**Page excerpt**
The timing couldn’t be better for my new obsession. Yes, I have another one. In the early part of my years, when I was in my teens, no joke, it was vintage canister sets. Chrome, red, yellow, turquoise and pink — flour, sugar, coffee, tea, (two of the four basic food groups back in the fifties, the good old days). I had them everywhere and I am surprised that my former husband even wanted to marry me with the amount of sets that was part of the package called my life. After this, because let’s face it, how many canister sets does one person need let alone be able to house, it was tacky salt and pepper shakers. You know the ones, like strippers from Las Vegas where the salt and pepper were each of their boobs and they sat in the upper half of her body, hips emblazoned with the words Viva Las Vegas. Really, I had these. Perhaps these in particular were a little foreshadowing of my own upper half as the left one actually broke in transit. Weird.

Those got out of hand with the final ones being Ayatollah Khomeini, former Supreme Leader, (it is hard not to laugh writing that one) of Iran after my Iranian friend and colleague brought them back from Tehran after visiting his father. I wish I still had these; they were one of my favorites, but like many collections, the dump likely has them now or some other collector scored them after many yard sales later. I have collected old cookbooks from the depression era because it is a window into the lives of housewives pre processed food, pre frozen dinners, pre disposable income. These are the real moment in time history books in my humble opinion. We are so often intrigued by what is happening in the worlds outside our homes, when there are lots of more interesting stories inside them.

**Parts of the exercise**
• 1. Rewrite the paragraph of the essay on collecting that begins "Those got out of hand" as a short bulleted list that keeps its main facts.
• 2. Please reproduce the passage of the essay on collecting from "Those got out" to "stories inside them.".

**Entries**
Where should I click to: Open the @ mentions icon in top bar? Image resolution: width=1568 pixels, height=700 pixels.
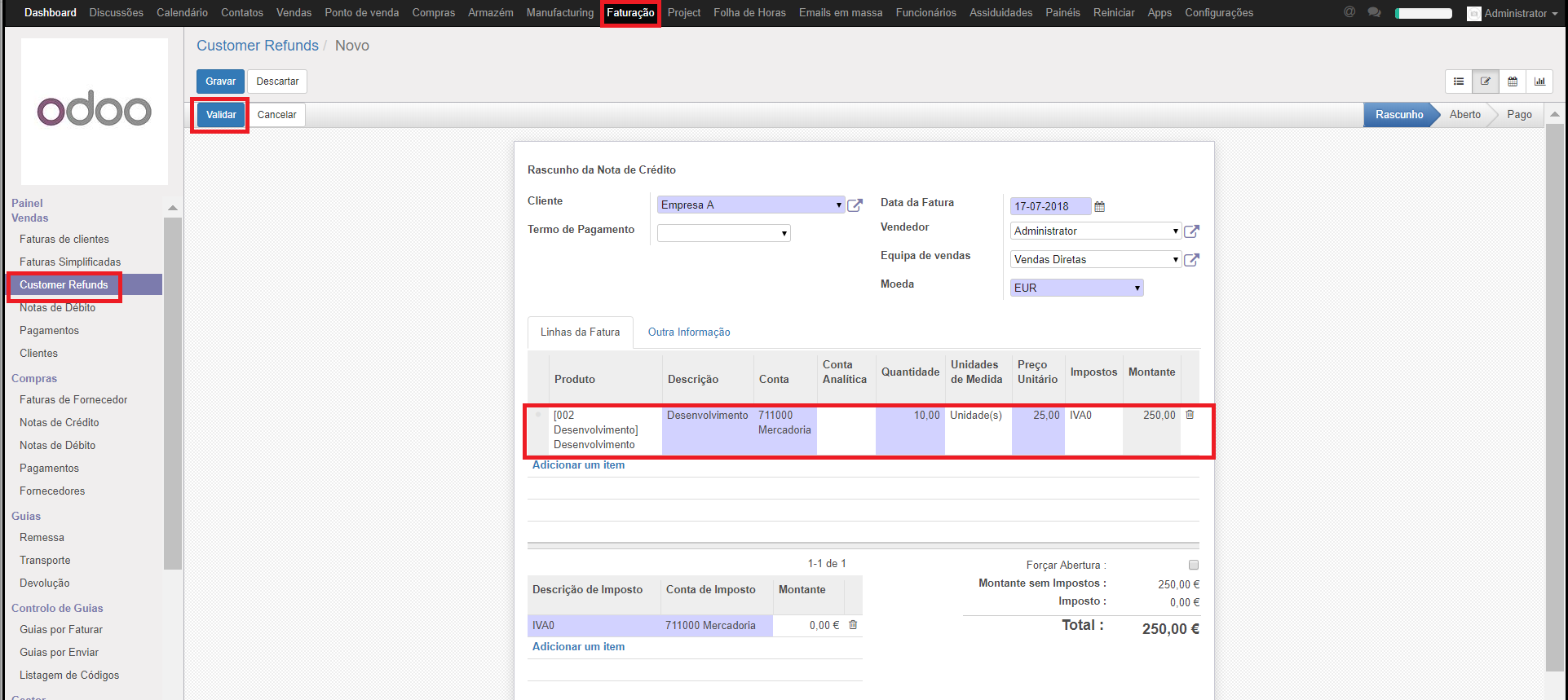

---

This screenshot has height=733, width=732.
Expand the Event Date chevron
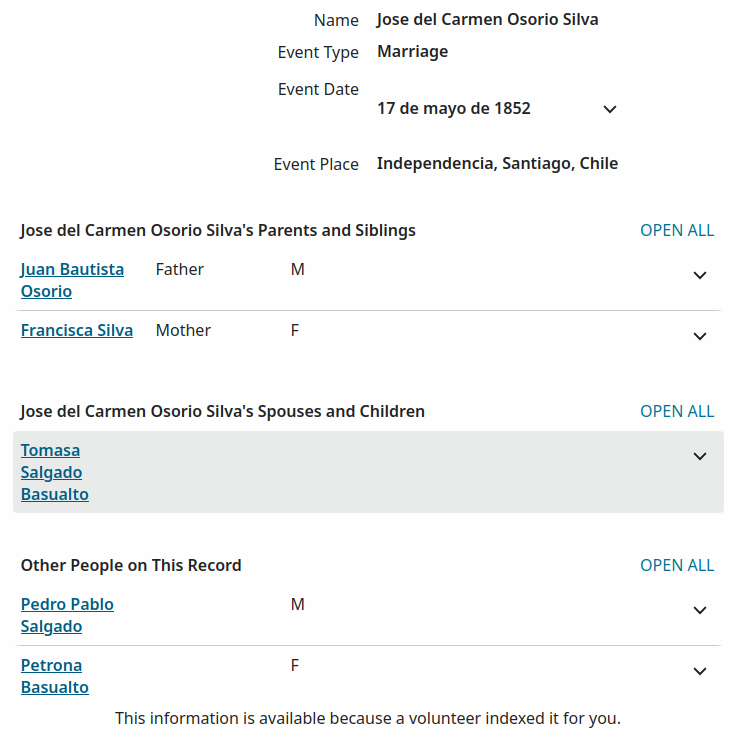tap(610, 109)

**Solution set**
• 1.
- The collection got out of hand. The last set showed Ayatollah Khomeini, former Supreme Leader of Iran. An Iranian friend and colleague brought it back from Tehran after visiting his father.
- That set was a favorite but is gone now, likely at the dump or with another collector after yard sales.
- The writer has also collected depression-era cookbooks as a window into housewives' lives before processed food, frozen dinners and disposable income.
- In the writer's opinion, these are real moment-in-time history books. There are more interesting stories inside homes than in the world outside them.

• 2.
Those got out of hand with the final ones being Ayatollah Khomeini, former Supreme Leader, (it is hard not to laugh writing that one) of Iran after my Iranian friend and colleague brought them back from Tehran after visiting his father. I wish I still had these; they were one of my favorites, but like many collections, the dump likely has them now or some other collector scored them after many yard sales later. I have collected old cookbooks from the depression era because it is a window into the lives of housewives pre processed food, pre frozen dinners, pre disposable income. These are the real moment in time history books in my humble opinion. We are so often intrigued by what is happening in the worlds outside our homes, when there are lots of more interesting stories inside them.